どんな姿になっても戦う乙女は美しい! 命燃やしてファイトだぜ! 君の名前は魔法少女『ファイター』だよ☆

『ファイター』のスキルは、『暴食の化身』って力!! お腹のファスナーを開いて何でも食べることができるよ! ただ、このスキルを使うと空腹に支配されて自我を失っちゃうから気をつけてね☆


〇〇〇〇〇


「ファイターはファイターでも、これじゃあフードファイターですわよね」


 ファイターは自嘲気味にそう言って笑みを浮かべる。ファイターが先程までスキルを使っていなかったのは、自我を失うという記述に恐怖を感じていたからだ。しかし、この状況で躊躇っている暇はない。ここでファイターが何とかしなければ、ここで全員が死んでしまうだろう。それだけは彼女の誇りが許さない。共に過ごした時間こそ短いが、ファイターはあの3人の魔法少女のことを仲間だと思っている。仲間を守るためなら、ファイターは喜んでバケモノにでもなんにでもなろう。

 くぱぁ。不気味な音と共に開かれたファスナーの中に見えるのは、無数に並んだ歯。その全てが鋭い犬歯であり、ファイターの意志とは関係なくジャキジャキと音を立てて獲物を待ち構える。そんな歯の渦の中心にあるのは、紫色をした巨大な舌だ。その長い舌は、腹部に開いた大きな口からにゅるりと外に飛び出し、ファイターの顔面をぺろりと舐める。しかし不思議と不快さは感じない。今ファイターの心を満たす感情はただ1つ⋯⋯『空腹』、それだけであった。


「オナカ、スイタ⋯⋯」


 口からそんな言葉が漏れる。ああ、お腹が空いた。目の前で動く物体は何だ? ソウダ、あれは食料だ。食べたい、タベタイ、クワセロ!!

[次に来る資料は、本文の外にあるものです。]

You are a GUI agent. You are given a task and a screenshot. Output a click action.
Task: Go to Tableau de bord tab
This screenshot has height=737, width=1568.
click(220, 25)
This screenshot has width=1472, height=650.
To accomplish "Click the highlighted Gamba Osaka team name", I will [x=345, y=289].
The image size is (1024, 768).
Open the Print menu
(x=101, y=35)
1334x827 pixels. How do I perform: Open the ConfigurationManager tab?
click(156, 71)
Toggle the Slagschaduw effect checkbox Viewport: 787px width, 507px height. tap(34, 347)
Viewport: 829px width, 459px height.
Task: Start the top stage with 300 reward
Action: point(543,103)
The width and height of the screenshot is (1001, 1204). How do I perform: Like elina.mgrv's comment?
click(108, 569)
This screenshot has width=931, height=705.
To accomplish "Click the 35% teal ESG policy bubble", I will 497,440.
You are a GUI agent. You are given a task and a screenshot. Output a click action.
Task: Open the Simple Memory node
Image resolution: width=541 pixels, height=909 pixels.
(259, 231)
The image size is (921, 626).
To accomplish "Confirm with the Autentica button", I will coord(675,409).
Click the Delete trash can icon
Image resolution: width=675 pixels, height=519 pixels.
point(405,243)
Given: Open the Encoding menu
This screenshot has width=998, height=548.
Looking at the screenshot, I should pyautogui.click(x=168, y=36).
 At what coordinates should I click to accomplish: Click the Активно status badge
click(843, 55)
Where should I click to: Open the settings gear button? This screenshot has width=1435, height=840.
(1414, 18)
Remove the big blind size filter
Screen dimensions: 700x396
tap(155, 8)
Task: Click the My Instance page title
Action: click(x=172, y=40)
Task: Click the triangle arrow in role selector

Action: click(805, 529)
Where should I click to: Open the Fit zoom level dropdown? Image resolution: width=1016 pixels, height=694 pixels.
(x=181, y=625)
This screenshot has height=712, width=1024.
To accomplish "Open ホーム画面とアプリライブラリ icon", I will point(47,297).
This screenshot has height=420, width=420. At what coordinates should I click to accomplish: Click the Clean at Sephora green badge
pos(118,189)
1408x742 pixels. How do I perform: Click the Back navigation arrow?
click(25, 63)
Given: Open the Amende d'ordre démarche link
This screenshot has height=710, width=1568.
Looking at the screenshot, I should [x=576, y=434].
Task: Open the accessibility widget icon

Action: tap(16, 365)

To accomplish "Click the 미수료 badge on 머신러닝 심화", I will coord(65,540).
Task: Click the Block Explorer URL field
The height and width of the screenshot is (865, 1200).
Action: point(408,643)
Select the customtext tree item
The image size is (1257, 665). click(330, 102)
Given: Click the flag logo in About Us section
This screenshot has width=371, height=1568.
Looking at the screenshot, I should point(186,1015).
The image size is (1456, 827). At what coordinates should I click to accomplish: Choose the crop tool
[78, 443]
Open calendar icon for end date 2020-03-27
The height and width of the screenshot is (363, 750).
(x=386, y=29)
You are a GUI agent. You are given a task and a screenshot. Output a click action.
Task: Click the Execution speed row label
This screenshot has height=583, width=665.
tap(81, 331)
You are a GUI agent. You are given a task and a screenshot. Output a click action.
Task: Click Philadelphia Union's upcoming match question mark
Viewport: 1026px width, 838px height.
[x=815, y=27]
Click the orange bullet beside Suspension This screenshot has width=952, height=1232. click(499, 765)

⋯⋯そこから先の記憶は、正直あまりない。気が付けば、目の前にはナニカの肉片が散らばっていて、くびれていたはずのファイターのお腹がはち切れんばかりに膨れあがっていた。重たいお腹を抱えながら後ろを振り向くと、そこには恐怖に満ちた瞳でこちらを見つめるバッターとドリーマーが居た。その顔を見た瞬間、ファイターはもう彼女達と共に行動することは出来ないことを悟ったのであった。